- Born: Ludovik Ndoj Gjergji 13 August 1925 Shkodër, Albania
- Died: 27 December 2015 (aged 90)
- Occupations: Singer; Composer; Actor;
- Musical career
- Genres: Folk;
- Instruments: Vocals

= Bik Ndoja =

Albanian singer (1925–2015)

Ludovik Ndoj Gjergji (/sq/; 13 August 1925 – 27 December 2015), best known by his shortened name Bik Ndoja (/sq/), was an Albanian singer, songwriter and actor.
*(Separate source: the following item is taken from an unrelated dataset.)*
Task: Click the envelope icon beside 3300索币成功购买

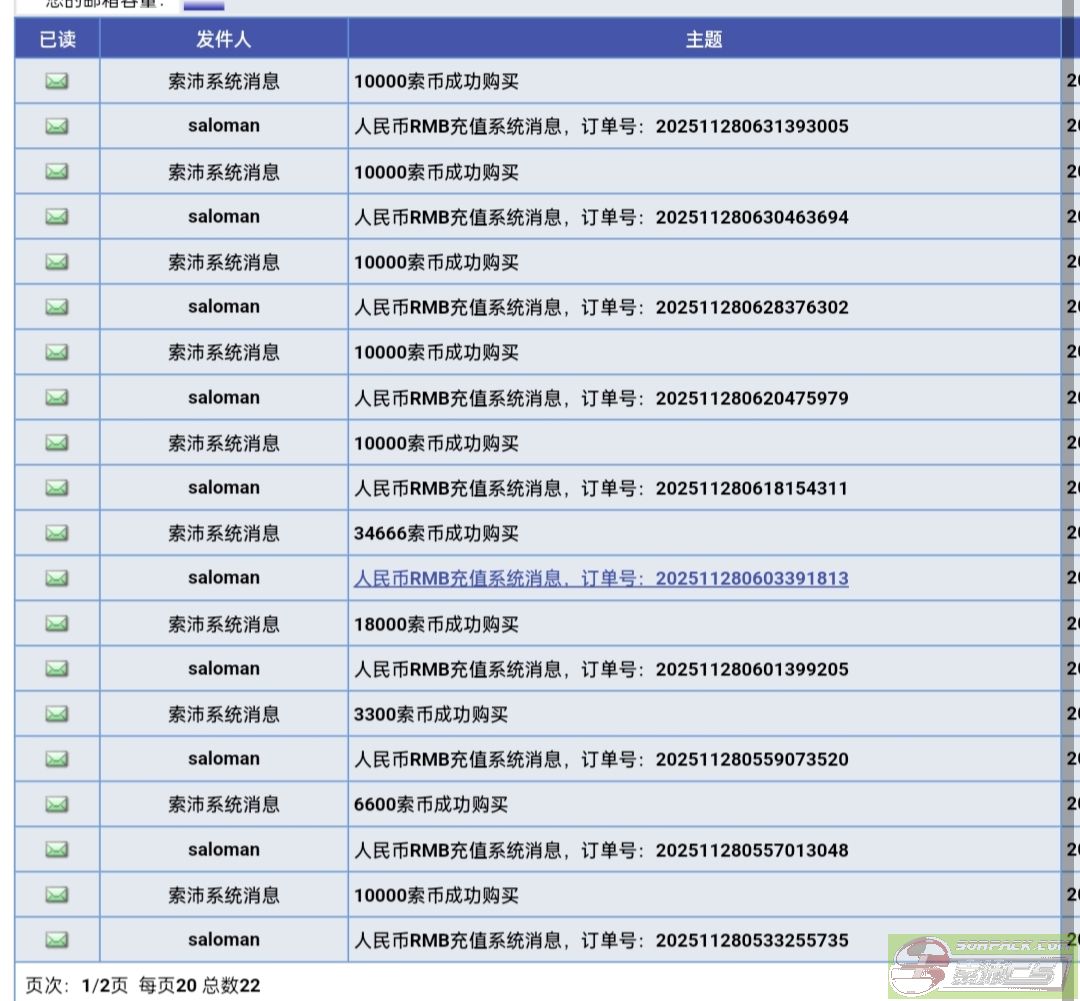Action: tap(57, 713)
Considered the "nightingale" of the traditional urban music of Shkodër, he was famous for songs such as “S’ma din hallin qi kam”, “Elbarojen ta pata fal”, “Si dukat i vogël je”, “Jare të due”.

==Life and career==
Bik Ndoja was born in Shkodër, in northern Albania in 1925. He completed studies in Jordan Misja High School in Shkodër.

Ndoja started singing from an early age, later performing in weddings backed by small folk instrumental formations, among them future famous artist Karlo Radoja playing the accordion. Gradually his activity would expand to concerts all over Albania and abroad. He was awarded the title of Artist i merituar (Merited Artist of Albania) in 1969, Krenaria e qytetit (City's Pride) by the municipality of Shkodër in 1999 and Nderi i kombit (Honor of the Nation Decoration) in 2016.

His last artistic activity was in 2014 before his death on 27 December 2015, at the age of 90.